- [What the task requires]:
What lines in the records below mention "will"? List them all.

[Extracted data — start]

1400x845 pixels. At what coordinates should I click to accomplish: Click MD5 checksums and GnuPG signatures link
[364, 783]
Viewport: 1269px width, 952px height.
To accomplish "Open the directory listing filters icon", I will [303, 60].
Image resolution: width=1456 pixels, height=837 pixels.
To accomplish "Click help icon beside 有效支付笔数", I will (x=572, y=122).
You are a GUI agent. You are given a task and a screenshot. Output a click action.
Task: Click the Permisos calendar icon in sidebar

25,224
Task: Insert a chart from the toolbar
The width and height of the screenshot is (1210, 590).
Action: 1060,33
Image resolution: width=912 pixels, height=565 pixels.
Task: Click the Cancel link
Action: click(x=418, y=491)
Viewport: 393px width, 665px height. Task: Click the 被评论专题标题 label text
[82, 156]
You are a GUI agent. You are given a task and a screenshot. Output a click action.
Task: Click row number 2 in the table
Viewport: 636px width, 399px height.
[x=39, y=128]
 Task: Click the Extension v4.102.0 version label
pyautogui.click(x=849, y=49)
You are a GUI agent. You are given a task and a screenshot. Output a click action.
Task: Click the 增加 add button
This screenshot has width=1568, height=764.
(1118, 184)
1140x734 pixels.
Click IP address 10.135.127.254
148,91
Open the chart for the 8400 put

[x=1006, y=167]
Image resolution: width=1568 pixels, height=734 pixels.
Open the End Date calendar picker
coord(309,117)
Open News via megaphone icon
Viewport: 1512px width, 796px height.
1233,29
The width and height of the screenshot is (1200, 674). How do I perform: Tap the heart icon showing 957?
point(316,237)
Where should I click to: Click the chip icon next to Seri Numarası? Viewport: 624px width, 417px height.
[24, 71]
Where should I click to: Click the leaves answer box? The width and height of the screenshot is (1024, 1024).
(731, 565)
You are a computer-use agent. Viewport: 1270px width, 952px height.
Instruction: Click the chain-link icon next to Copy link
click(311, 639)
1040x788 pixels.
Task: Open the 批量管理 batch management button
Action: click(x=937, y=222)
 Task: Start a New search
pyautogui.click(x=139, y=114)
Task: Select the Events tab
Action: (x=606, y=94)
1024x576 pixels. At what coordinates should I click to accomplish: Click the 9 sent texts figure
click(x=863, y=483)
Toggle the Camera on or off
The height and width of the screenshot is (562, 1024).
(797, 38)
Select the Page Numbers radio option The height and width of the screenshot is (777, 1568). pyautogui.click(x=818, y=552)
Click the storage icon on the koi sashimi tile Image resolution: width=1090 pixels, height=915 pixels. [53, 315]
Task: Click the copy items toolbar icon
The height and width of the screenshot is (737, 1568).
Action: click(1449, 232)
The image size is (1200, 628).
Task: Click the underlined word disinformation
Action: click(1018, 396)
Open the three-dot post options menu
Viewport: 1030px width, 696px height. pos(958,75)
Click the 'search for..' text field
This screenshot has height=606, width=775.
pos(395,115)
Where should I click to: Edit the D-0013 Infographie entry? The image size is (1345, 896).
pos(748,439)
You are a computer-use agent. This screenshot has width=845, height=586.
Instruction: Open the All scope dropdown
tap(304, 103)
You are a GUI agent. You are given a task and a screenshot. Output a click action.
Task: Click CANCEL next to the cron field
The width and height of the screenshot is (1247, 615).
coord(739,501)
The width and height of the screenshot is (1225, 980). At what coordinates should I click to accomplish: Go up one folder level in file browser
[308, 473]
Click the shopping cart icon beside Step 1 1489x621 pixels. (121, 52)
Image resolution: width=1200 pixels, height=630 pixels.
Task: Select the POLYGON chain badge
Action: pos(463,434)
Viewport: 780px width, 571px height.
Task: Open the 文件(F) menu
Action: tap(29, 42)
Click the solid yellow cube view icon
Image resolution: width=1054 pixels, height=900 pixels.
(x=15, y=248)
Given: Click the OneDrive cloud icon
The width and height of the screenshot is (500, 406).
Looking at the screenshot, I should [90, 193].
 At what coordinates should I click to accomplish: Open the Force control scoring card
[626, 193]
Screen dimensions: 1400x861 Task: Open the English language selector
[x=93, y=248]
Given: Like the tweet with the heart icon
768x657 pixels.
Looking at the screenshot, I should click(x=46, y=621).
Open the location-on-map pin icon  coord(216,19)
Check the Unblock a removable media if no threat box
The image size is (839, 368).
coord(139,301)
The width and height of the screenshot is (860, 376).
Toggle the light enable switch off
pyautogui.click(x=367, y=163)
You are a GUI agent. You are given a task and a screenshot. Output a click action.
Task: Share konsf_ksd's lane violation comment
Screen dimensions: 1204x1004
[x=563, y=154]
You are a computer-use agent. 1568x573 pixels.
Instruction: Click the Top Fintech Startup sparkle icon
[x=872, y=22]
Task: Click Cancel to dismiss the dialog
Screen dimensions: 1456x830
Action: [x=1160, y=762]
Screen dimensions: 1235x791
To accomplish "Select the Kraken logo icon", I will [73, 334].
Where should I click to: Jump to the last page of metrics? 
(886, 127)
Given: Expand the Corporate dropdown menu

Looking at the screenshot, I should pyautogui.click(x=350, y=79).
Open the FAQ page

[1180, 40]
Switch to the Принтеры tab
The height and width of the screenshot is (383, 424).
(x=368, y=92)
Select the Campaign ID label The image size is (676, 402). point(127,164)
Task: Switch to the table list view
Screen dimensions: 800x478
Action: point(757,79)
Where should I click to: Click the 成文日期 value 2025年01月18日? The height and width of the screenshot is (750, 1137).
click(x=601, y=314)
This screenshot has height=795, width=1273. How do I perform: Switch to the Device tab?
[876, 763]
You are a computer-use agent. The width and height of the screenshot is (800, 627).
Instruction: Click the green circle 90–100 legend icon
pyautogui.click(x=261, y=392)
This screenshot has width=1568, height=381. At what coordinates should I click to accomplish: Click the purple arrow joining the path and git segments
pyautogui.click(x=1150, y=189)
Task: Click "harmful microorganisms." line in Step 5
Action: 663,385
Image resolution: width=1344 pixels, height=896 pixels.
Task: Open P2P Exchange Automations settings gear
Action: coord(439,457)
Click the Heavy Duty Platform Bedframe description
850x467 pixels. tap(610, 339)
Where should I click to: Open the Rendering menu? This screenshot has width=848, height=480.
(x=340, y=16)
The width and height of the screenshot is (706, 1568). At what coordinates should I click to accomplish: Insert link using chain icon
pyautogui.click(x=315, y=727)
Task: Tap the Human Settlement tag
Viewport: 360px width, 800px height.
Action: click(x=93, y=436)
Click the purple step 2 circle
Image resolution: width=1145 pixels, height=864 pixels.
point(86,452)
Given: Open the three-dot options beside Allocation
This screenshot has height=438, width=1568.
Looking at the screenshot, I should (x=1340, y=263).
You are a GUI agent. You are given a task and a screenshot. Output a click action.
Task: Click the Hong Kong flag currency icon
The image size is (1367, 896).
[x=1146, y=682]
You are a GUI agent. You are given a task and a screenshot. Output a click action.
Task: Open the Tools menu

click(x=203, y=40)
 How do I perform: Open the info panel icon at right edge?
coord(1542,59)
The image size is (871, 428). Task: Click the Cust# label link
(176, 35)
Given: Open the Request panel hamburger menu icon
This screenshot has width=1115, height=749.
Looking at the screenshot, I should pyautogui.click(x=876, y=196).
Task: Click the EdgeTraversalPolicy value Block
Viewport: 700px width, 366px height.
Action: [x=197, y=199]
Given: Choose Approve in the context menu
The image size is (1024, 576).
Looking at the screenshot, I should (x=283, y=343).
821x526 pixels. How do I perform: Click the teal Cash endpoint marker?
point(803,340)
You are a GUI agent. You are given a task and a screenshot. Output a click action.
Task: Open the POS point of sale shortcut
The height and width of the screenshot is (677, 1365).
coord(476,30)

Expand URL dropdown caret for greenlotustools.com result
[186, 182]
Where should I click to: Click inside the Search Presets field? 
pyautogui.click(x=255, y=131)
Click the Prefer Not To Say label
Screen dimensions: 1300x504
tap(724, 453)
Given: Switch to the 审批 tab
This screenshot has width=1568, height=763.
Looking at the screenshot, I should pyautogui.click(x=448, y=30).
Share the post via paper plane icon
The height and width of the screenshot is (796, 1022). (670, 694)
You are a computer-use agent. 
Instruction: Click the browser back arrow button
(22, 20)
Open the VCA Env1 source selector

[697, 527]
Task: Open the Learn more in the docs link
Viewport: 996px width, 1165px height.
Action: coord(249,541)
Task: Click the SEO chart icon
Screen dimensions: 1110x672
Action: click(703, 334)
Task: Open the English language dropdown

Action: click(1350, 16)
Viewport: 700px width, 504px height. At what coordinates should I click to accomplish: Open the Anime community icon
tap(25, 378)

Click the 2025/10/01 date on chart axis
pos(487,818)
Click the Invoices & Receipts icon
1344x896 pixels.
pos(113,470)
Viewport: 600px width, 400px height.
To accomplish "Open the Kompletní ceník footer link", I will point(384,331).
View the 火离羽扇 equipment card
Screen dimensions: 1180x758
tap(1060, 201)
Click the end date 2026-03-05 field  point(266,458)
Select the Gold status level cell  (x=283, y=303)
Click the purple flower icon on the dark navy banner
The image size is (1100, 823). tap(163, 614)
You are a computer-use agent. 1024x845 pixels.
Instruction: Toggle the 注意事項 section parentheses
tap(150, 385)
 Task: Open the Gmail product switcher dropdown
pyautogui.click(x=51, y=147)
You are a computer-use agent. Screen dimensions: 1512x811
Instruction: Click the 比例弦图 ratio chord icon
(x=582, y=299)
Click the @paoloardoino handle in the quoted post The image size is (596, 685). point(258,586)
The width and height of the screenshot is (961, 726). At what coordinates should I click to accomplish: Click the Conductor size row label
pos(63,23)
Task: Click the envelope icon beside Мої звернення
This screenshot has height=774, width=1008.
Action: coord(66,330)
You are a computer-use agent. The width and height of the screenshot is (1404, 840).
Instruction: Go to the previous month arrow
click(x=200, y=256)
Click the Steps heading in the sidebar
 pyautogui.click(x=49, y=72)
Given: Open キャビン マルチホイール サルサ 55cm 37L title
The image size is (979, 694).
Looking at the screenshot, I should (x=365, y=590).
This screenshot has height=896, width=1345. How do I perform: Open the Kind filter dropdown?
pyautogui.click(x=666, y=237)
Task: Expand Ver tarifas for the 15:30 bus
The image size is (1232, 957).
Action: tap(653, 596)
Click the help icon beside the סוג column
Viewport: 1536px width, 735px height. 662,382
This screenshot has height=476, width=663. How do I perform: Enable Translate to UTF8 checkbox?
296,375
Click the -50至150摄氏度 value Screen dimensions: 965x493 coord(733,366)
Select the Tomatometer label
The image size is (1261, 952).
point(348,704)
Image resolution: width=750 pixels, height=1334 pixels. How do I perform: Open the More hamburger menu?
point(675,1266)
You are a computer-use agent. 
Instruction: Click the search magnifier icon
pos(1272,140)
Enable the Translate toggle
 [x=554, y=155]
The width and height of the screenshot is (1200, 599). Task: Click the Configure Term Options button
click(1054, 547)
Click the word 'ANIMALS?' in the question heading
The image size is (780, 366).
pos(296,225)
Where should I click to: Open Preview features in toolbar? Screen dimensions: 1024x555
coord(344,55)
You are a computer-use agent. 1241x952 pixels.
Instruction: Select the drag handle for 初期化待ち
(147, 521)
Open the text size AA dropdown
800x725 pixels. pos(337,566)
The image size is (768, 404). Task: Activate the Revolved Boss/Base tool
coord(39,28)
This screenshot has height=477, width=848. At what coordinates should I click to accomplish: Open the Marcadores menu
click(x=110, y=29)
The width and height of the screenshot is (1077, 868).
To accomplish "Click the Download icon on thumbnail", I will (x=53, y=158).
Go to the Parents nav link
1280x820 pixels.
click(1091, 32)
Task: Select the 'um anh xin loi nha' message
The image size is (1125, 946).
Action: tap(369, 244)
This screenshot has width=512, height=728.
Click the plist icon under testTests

[Extracted data — finish]

- [Reply]:
To accomplish "Open the directory listing filters icon", I will [303, 60].
To accomplish "Click help icon beside 有效支付笔数", I will (x=572, y=122).
To accomplish "Select the Kraken logo icon", I will [73, 334].
To accomplish "Open the Kompletní ceník footer link", I will point(384,331).
To accomplish "Click the Download icon on thumbnail", I will (x=53, y=158).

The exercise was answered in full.